Iryna Vidanava: Ich bin geschockt. Niemand hatte die Brutalität erwartet, mit der die Sicherheitskräfte gegen die Demonstration vorgegangen sind. In diesen Tagen wird es immer offensichtlicher, dass die friedliche Demonstration wohl von Provokateuren aus den Reihen des KGB unterwandert wurde, um den Sicherheitskräften einen Grund zu liefern, gegen die Demonstranten loszuschlagen. Diese Provokationen sind anscheinend im Vorfeld geplant worden. Das stimmt mich traurig und sehr wütend.
Die Schriftstellerin Svetlana Aleksievitsch hat in einem offenen Brief an Lukaschenko gemahnt, dass sie den Stalinismus der dreißiger Jahre in Weißrussland aufziehen sieht. Wie sehen Sie das?
Wie viele meiner Freunde und Kollegen fühle ich mich deprimiert, wenn ich an die Hunderte unschuldiger Menschen denke, die während der Proteste und an den Tagen danach verhaftet und ins Gefängnis geworfen wurden, die man geschlagen und denen man die Knochen gebrochen hat, die zwei Tage ohne Essen und Trinken in Polizeiwagen festgehalten wurden, weil es keinen Platz mehr in den Gefängnissen gab. Präsidentschaftskandidaten wurden verprügelt und in KGB-Gefängnisse gesteckt, Aktivisten wurden mitten in der Nacht in ihren Wohnungen verhaftet.
Iryna Vidanava, 31, ist studierte Historikerin und Soziologin. Seit Jahren beschäftigt sie sich mit der kreativen Seite der Opposition in Belarus. Sie war Chefredakteurin des Studentenmagazins "Studumka" und leitet heute das Internet-Jugendmagazin 34.
Den Präsidentschaftskandidaten Andrej Sannikau, der verhaftet wurde, und seine Frau Iryna Chalip, eine bekannte Journalistin, die ebenfalls im Gefängnis sitzt, zwingt der Staat, das Sorgerecht für ihren dreijährigen Sohn abzutreten. Als Historikerin, die die autoritären Regime und die stalinistischen Repressionen studiert hat, fühle ich mich, als würde ich die Episode und die Säuberungen der Dreißiger selbst erleben. Ich kann einfach nicht glauben, dass dies im 21. Jahrhundert passiert.
Glauben Sie, dass die Ereignisse, so tragisch sie auch sind, die Opposition im Nachhinein auch stärken könnten?

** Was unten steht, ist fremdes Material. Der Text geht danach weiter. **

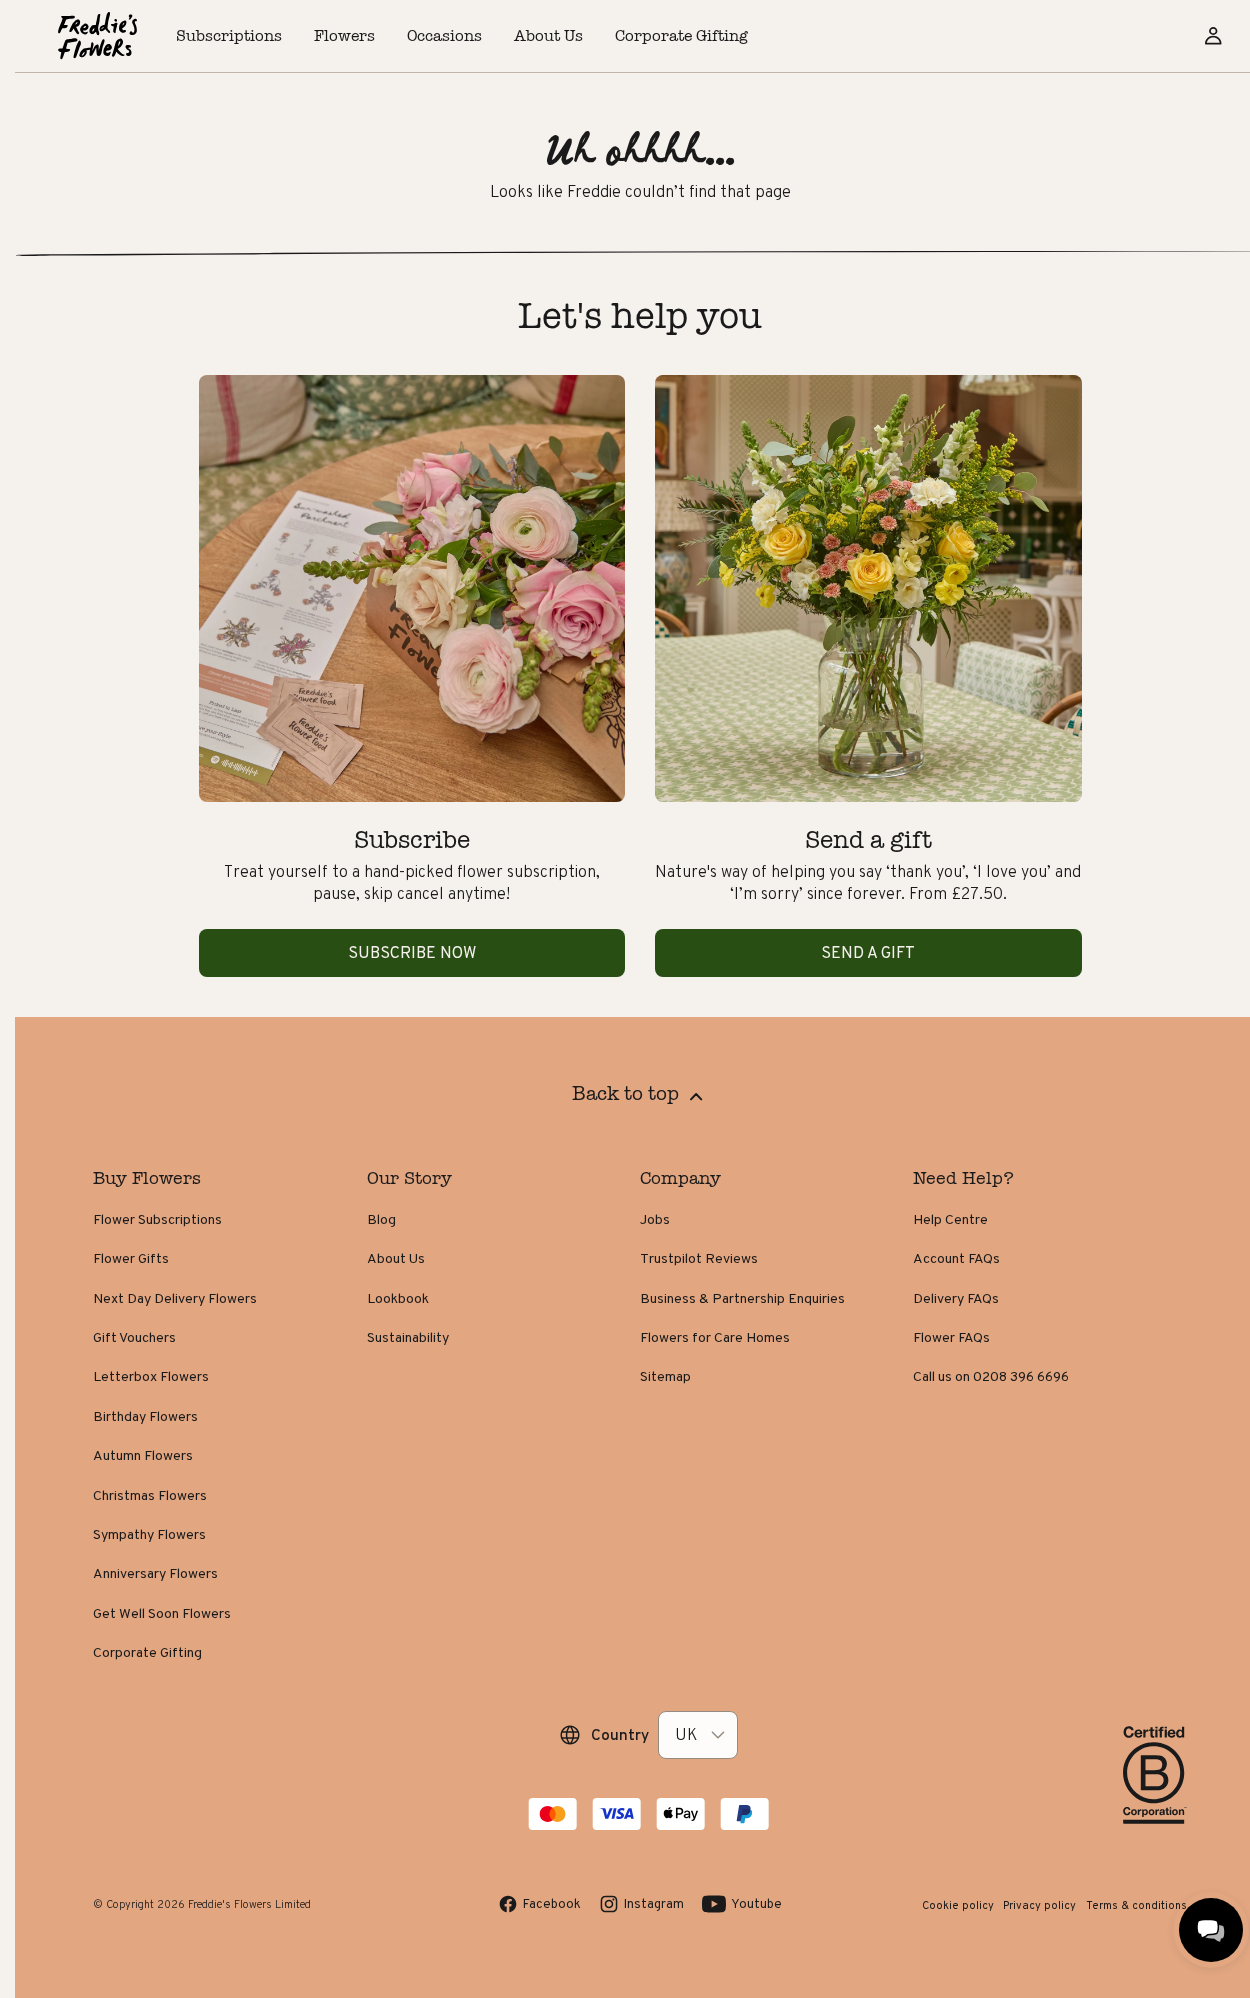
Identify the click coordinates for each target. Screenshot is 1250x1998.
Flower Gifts (131, 1258)
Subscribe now (412, 952)
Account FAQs (956, 1258)
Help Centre (950, 1219)
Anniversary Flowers (155, 1573)
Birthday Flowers (145, 1416)
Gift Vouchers (134, 1337)
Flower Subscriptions (157, 1219)
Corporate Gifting (147, 1652)
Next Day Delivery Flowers (175, 1298)
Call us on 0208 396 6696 (991, 1376)
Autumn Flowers (143, 1455)
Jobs (655, 1219)
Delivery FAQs (956, 1298)
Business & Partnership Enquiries (742, 1298)
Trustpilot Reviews (699, 1258)
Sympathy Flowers (149, 1534)
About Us (396, 1258)
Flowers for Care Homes (715, 1337)
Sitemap (665, 1376)
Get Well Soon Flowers (162, 1613)
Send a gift (868, 952)
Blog (381, 1219)
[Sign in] (1213, 36)
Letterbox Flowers (151, 1376)
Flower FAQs (951, 1337)
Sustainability (408, 1337)
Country (620, 1734)
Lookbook (398, 1298)
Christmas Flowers (150, 1495)
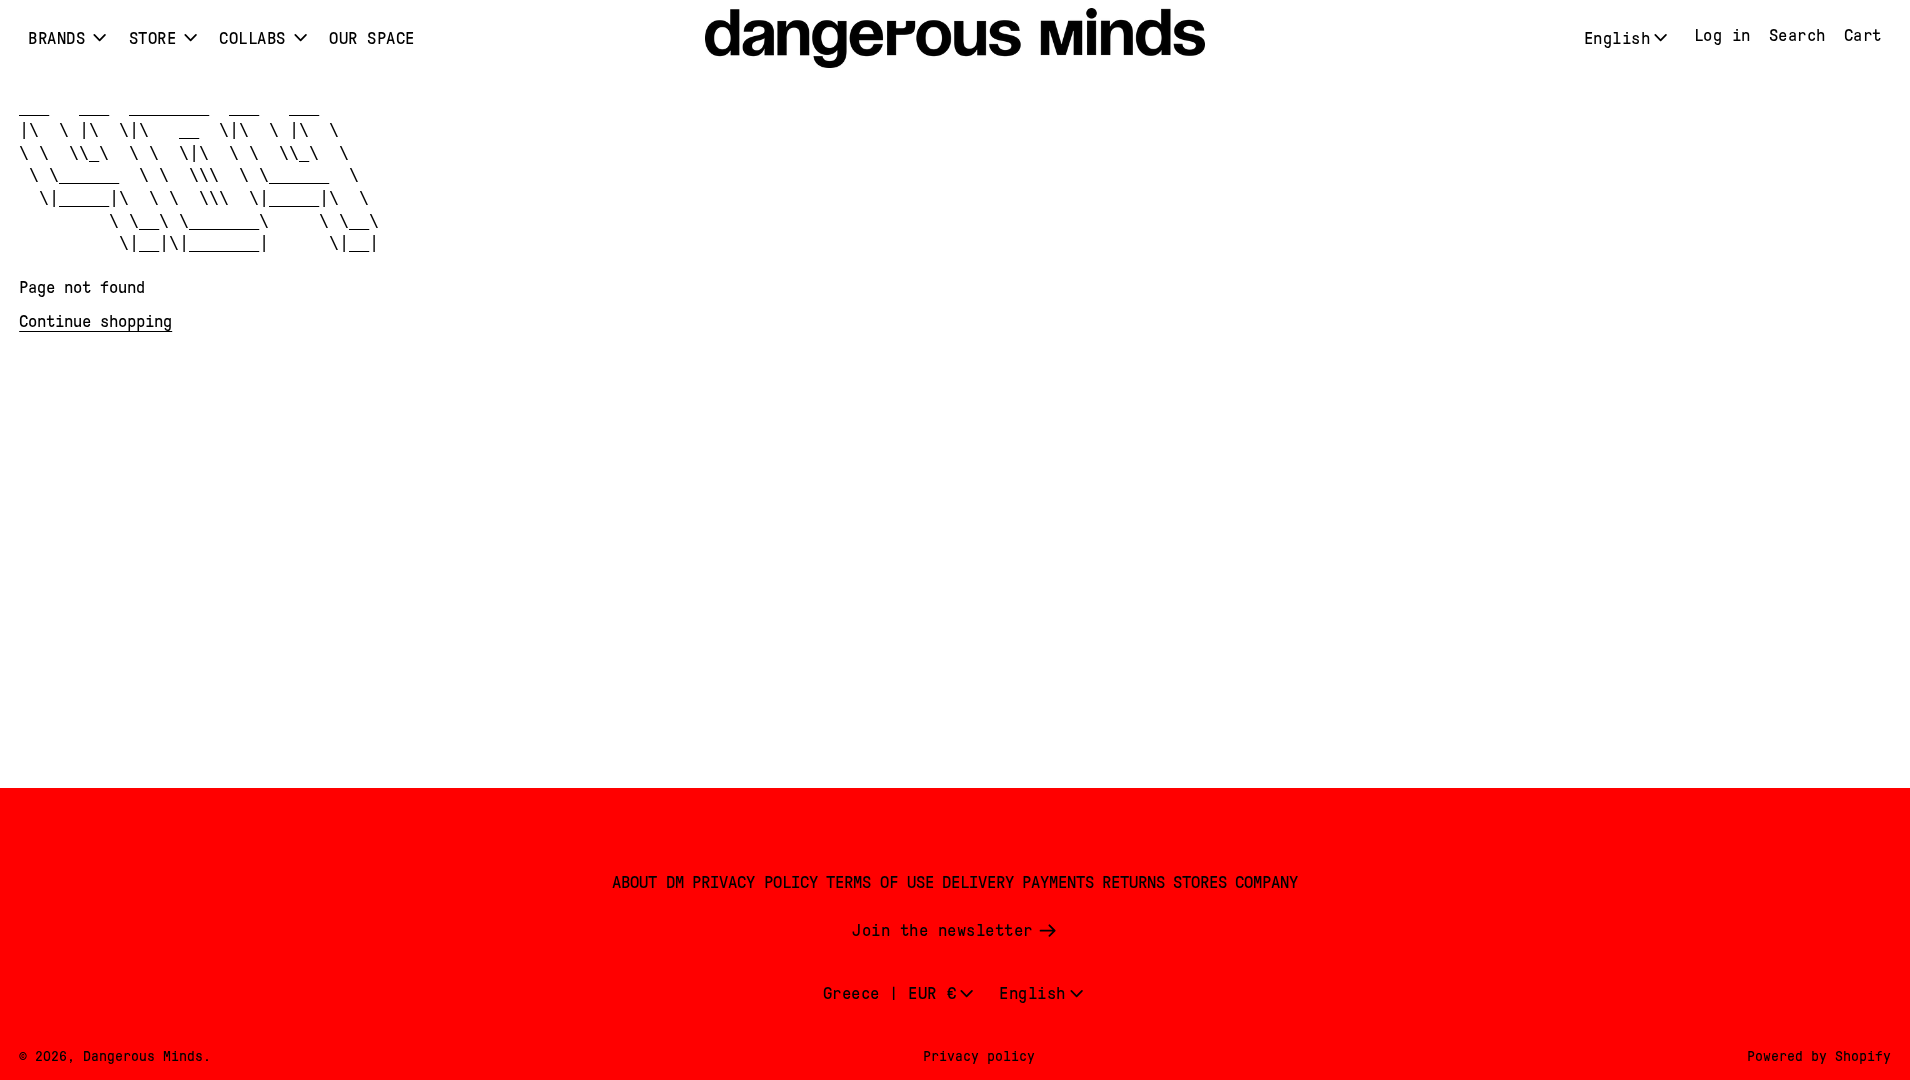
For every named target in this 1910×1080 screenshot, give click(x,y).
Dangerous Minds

Trotz aller Trauer bin ich auch sehr wütend. Die Regierung, die Polizei und die Staatsmedien lügen schamlos über die schrecklichen Ereignisse. Ich glaube aber auch, dass das Regime eine Linie überschritten hat. Die Menschen kommen zu den Gefängnissen, mit Kerzen und Hilfspaketen. Es wird Geld gesammelt. Musiker und Künstler helfen mit Liedern und Postkarten. Die Menschen haben keine Angst, ihre Geschichten und Beobachtungen den unabhängigen Medien zu berichten.
Und diese haben keine Angst, sie zu veröffentlichen, obwohl sie so Gefahr laufen, geschlossen zu werden. Trotz der Düsternis fühle ich, dass wir am Morgen des 20. Dezember in einem anderen Land aufgewacht sind. Dies ist der Anfang vom Ende für dieses Regime. Was wir jetzt brauchen, ist Stärke, Durchhaltevermögen und Solidarität - innerhalb unseres Landes und außerhalb.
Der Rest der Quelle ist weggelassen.